Abstract              Background: Shivering is an oscillatory, involuntary mechanical muscular activity and a natural protective mechanism to the reduction of body temperature. The reported median incidence of shivering related to neuraxial anesthesia in the control groups of 21 studies is up to 55% (40 – 64%).Shivering is one of the most common complications of a central neuraxial blockade. In present study, intravenous dexmedetomidine and intravenous tramadol were compared in terms of efficacy to treat the shivering in patients subjected to various surgeries under spinal anesthesia at our tertiary hospital. Material and Methods: Present study was a prospective, randomised, double‑blind study, conducted in department of anaesthesiology, in patients18-60 years age of either gender, American Society of Anaesthesiologists (ASA) Grade I/II, scheduled for elective as well as emergency surgeries (lower abdominal, gynaecological, lower limb, orthopaedic and plastic) under spinal anaesthesia, had intraoperative shivering.

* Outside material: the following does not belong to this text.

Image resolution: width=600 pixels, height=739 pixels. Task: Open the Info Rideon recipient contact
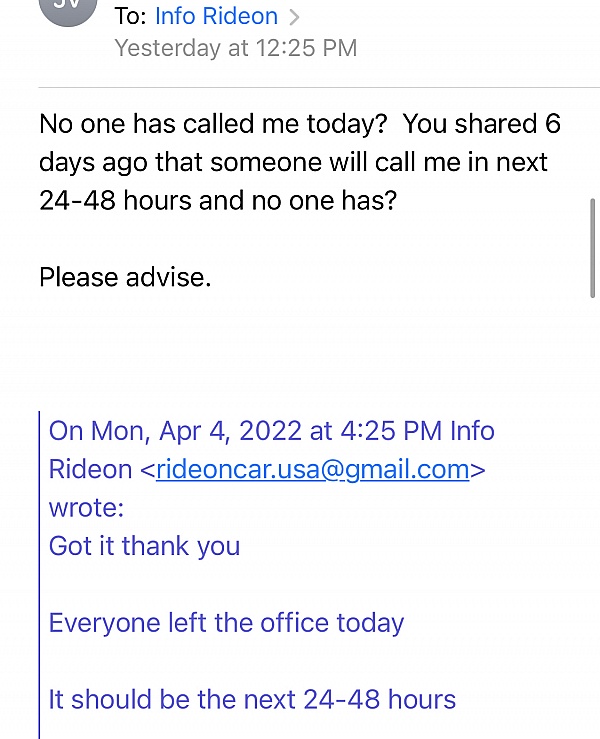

Results: Total 60 patients were studied in present study, 30 patients each were divided in group D - intravenous dexmedetomidine 0.5 μg/kg and group T- intravenous tramadol 0.5 mg/kg. General characteristics such as mean age (years), gender (M:F), ASA grading (I/II), duration of surgery and duration of spinal anaesthesia were comparable in both groups and difference was not statistically significant. In present study, patients from general surgery, gynaecological and orthopaedic surgeries were included. Score 3 and 4 patients were treated, patients with score 3 were more than score 4 and difference between two groups was not statistically significant. Onset of shivering after spinal anaesthesia was at 25.4 ± 9.5 min in group D while at 24.7 ± 10.3 min in group T, difference was not statistically significant. Conclusion: Dexmedetomidine is faster, more effective with lesser side effects when compared to tramadol in control of intraoperative shivering after giving of spinal anesthesia.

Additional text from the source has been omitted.